Front Squats With Two Kettlebells
The two kettlebell front squats help you in developing core strength and balance by enabling the load evenly over each side of your body. Moreover, it strengthens specific lower body muscle groups, such as the hamstrings, glutes, and quadriceps.
Following are the steps to follow in Front Squats With Two Kettlebells:
Step 1: Starting in front rack posture, clean the two kettlebells to your shoulders. Your toes should be slightly turned out and your feet should be positioned directly outside of your hips.
Step 2: Look ahead, squat down, and pause at the bottom by keeping your back straight. As you squat, keep your legs together and maintain an erect posture with your head and chest up.
Step 3: Return back to your original position by driving through your heels and continuing with the desired number of sets.
Barbell Squats strengthen your core and lower body by adding weight to your squats. This exercise targets your glutes along with the front and back thigh muscles. There are two variations of Barbell Squats, the steps to perform the exercise are mentioned below.

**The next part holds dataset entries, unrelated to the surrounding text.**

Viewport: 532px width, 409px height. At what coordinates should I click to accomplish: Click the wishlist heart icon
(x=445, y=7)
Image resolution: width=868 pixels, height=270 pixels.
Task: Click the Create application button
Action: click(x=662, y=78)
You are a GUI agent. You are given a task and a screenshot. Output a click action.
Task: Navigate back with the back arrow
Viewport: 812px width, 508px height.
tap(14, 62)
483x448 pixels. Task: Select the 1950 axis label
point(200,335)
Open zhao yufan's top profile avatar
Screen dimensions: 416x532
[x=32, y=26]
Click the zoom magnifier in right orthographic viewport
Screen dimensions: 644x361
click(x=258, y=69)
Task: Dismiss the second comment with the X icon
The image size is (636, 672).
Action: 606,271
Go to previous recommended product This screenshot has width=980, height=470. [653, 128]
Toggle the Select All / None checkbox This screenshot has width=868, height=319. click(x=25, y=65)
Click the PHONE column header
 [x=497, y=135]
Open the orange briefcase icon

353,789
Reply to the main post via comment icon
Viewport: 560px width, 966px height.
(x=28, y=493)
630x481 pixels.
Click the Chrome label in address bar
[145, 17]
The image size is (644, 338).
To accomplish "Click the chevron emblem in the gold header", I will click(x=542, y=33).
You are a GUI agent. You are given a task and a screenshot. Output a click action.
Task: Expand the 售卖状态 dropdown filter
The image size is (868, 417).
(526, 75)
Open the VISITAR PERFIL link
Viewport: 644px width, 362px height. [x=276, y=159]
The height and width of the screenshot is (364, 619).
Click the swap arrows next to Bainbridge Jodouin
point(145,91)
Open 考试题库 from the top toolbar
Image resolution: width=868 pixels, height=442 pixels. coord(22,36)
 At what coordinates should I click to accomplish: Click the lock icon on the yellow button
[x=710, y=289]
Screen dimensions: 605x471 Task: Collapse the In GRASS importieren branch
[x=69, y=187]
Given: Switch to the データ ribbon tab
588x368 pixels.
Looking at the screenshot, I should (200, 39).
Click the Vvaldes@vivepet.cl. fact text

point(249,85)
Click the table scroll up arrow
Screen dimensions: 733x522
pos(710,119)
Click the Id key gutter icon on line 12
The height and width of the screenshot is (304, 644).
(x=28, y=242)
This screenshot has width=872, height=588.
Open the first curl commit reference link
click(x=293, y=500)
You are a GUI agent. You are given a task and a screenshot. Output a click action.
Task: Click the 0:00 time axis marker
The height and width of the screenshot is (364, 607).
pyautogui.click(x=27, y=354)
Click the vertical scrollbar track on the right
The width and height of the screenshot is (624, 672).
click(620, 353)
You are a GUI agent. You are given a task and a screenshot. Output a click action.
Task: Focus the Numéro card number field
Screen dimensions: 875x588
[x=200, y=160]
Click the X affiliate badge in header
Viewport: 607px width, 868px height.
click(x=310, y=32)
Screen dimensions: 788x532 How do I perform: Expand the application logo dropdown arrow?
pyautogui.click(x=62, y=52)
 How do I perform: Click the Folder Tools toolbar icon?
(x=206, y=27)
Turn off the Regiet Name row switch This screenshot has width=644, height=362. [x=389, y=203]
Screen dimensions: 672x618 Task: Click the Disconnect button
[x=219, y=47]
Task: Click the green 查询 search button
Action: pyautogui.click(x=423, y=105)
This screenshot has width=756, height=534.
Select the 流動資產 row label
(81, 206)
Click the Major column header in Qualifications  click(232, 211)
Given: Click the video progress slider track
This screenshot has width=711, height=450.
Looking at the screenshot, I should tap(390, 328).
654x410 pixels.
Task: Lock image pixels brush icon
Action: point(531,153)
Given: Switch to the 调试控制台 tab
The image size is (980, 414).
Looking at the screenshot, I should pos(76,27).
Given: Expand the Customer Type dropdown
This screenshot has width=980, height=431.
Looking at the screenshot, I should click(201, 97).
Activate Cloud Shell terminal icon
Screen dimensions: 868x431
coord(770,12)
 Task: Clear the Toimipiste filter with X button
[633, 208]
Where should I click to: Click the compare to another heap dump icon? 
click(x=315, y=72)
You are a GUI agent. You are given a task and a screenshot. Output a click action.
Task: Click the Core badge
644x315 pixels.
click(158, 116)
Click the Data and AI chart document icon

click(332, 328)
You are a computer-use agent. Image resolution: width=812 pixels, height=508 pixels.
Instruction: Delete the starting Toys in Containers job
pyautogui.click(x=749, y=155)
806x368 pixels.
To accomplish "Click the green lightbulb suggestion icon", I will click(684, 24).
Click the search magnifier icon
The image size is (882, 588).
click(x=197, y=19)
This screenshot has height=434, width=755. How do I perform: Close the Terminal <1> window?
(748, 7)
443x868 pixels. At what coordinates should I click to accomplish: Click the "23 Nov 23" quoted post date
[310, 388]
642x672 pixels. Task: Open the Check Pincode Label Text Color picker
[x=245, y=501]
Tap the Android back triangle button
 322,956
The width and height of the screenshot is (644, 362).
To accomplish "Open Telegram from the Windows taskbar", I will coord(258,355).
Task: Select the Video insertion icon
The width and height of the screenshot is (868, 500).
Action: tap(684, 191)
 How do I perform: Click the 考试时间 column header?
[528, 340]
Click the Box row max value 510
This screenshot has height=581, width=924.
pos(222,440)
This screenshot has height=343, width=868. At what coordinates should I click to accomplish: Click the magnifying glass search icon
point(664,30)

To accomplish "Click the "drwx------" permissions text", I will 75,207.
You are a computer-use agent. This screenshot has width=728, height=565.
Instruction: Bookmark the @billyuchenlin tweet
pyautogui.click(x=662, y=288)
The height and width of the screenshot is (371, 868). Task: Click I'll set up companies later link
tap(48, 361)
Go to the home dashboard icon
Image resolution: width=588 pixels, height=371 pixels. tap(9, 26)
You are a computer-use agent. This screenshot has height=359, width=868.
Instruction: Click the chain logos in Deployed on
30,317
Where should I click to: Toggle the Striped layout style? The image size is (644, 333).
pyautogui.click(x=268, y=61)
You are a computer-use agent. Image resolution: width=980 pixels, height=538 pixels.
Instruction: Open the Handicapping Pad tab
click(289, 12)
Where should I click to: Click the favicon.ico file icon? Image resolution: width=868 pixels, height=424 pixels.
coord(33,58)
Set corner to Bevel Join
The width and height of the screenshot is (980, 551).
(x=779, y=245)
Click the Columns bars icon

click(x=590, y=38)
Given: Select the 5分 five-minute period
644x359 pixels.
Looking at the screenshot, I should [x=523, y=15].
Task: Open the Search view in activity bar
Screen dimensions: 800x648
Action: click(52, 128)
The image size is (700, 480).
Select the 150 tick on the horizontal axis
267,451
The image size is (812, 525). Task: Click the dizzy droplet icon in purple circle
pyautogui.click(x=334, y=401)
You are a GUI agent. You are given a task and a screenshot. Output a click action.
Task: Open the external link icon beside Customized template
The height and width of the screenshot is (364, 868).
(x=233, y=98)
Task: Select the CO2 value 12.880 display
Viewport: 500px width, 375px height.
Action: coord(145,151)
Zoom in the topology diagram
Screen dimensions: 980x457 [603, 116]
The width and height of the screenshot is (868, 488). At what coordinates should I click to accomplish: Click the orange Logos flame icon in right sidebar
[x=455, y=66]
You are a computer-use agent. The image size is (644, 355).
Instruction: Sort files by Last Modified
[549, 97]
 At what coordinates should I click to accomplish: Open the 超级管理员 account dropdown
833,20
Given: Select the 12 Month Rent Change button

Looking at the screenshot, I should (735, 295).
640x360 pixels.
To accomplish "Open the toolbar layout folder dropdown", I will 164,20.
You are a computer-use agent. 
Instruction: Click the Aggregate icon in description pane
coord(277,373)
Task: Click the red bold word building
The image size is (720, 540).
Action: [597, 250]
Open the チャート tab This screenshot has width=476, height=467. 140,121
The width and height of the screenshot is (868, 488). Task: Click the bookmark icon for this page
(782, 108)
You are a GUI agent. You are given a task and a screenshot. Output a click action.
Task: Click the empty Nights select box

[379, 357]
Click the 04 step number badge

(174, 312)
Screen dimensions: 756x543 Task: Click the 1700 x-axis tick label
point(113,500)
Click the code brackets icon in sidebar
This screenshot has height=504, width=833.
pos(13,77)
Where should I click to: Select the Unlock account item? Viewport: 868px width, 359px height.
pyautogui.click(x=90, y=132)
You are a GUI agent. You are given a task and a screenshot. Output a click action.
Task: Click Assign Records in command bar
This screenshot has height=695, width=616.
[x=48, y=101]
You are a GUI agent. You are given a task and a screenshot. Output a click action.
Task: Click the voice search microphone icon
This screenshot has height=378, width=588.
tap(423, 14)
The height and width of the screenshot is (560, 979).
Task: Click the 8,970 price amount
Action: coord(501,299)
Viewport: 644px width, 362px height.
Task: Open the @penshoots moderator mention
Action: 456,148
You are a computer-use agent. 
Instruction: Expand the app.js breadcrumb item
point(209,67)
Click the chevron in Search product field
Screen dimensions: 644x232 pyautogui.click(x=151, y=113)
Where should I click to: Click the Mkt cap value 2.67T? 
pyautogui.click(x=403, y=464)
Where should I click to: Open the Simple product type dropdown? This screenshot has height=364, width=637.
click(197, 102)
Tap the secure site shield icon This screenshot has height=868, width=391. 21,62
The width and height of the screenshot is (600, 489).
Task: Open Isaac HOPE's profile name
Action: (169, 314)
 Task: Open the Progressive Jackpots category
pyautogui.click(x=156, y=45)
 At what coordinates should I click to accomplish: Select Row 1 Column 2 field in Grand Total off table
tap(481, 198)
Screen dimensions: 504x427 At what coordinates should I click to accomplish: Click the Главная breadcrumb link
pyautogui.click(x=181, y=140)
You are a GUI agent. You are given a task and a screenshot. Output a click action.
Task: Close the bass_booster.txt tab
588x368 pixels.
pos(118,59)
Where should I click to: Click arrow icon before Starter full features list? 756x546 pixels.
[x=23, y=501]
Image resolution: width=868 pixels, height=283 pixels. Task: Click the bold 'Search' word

Step 1: Start with securely placing the barbell on your shoulder and traps. Keep your toes pointed out, your core engaged, and your chest up while standing with your feet shoulder-width apart.
Step 2: Begin by squatting down with your hips back and your knees bent, making sure they fall out rather than in. Pause for a few seconds, when your thigh reaches parallel to the floor.
Step 3: Apply pressure through your full foot and return to your original position.
Step 4: Begin with 2 sets of 10 to 12 reps of each.
Step 1: Place the barbell so that it is resting on your shoulder’s front. Your feet should be shoulder-width apart, your toes should be pointed out, and your chest should be up.
Step 2: Start to crouch down backwards while bending your knees, and pause when your thighs are parallel to the ground.
Step 3: Apply pressure through your full foot and return to your original position.
Step 4: Begin with 2 sets of 10 to 12 reps of each.
Kettlebell Pistol Squat
Kettlebell Pistol Squat mainly targets your quadriceps along with the shoulder, hamstrings, and calves muscles. This exercise improves coordination and balance and helps in building excellent core strength. You can also lose body weight by performing Kettlebell Pistol Squats. Following are the steps to follow in the Kettlebell Pistol Squat exercise.
Step 1: Start by picking up a kettlebell and position it under your neck, while holding it with both hands against your chest. Then, squat down on one leg while raising the other.
Step 2: Flex your knees and squat down while sitting on your hips. While doing so, keep the kettlebell in front of you.
Step 3: Once you’ve reached the bottom, hold that posture for a few seconds.
Step 4: Push down with your heel and use the force to bring yourself back up to the starting position.
Step 5: Repeat as required.
If you want to increase the strength of your leg muscles, narrow-stance squats is the best exercise for you. By using this exercise, you may improve your knee and ankle mobility, which will help you avoid injuries while walking, jogging, and other daily activities. Following are the steps to follow in the Narrow-Stance Squats exercise.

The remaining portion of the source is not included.